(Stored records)

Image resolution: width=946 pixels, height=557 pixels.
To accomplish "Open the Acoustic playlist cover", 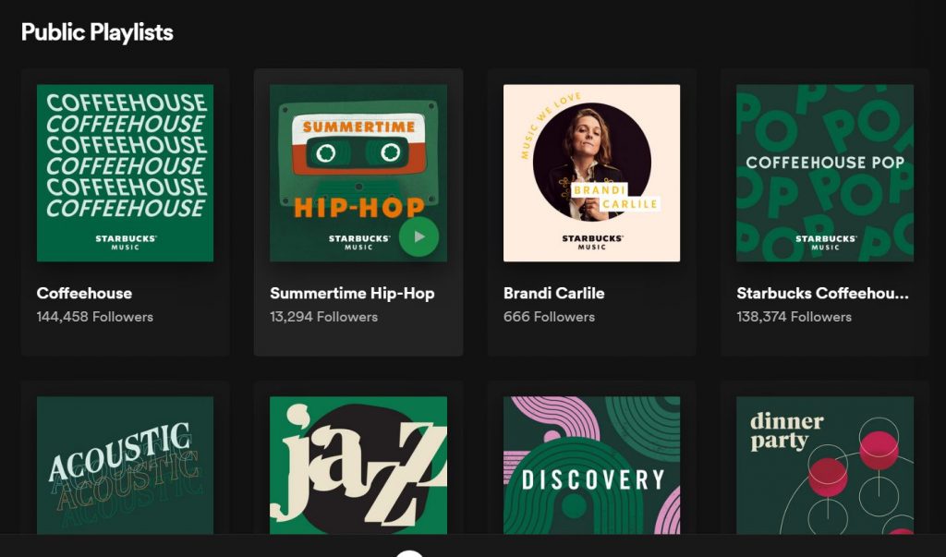I will point(125,466).
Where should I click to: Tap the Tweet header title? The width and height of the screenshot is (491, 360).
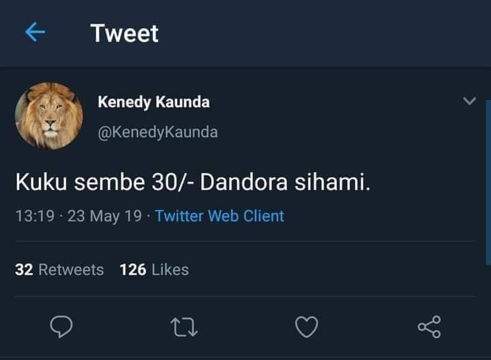click(x=125, y=33)
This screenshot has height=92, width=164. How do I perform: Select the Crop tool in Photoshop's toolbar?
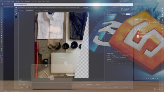2,18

§ **PROBLEM REQUIREMENTS**:
Find "This screenshot has" in the entries, then reproduce that line and each line after it exactly, through the last one. Pictures do not go in.

§ **RESPONSE BOX**:
This screenshot has height=92, width=164. How do I perform: Select the Crop tool in Photoshop's toolbar?
2,18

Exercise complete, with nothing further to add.